───── EXERCISE MATERIAL ─────
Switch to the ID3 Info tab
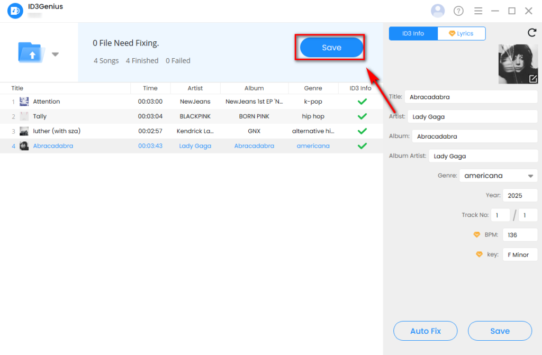Screen dimensions: 542x355 413,33
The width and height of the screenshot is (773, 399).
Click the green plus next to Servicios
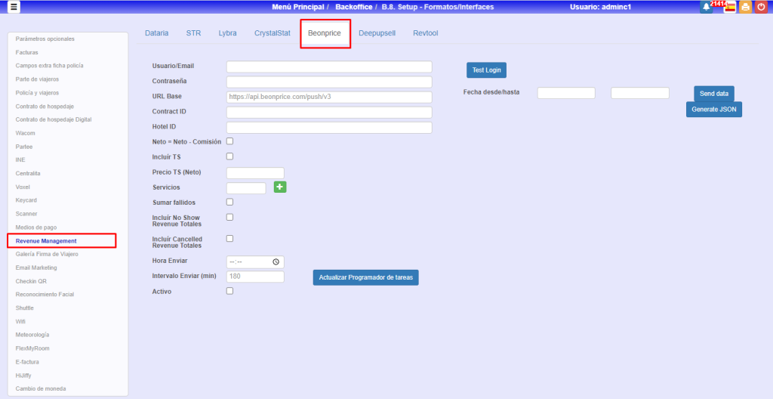[x=280, y=187]
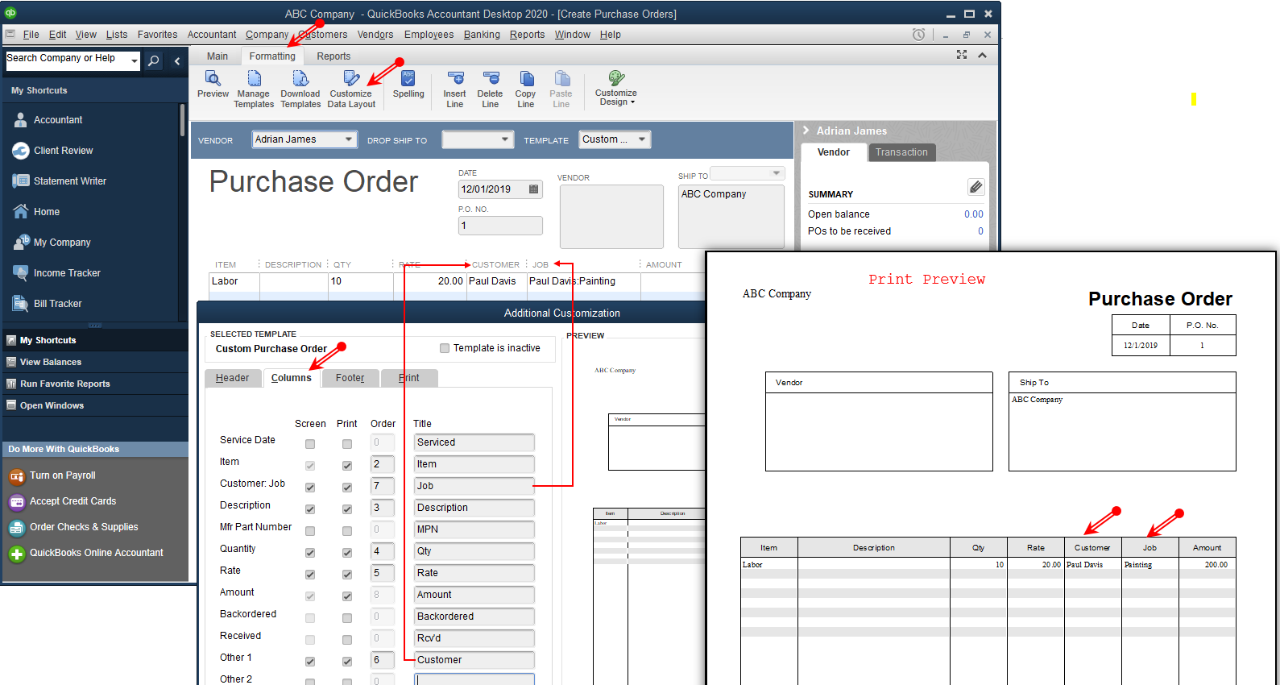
─────
DESCRIPTION OF THE TASK ▸ Print the data above exactly; drop every picture.

TASK ANSWER ▸
Switch to the ID3 Info tab
Screen dimensions: 542x355 413,33
The width and height of the screenshot is (773, 399).
Click the green plus next to Servicios
[x=280, y=187]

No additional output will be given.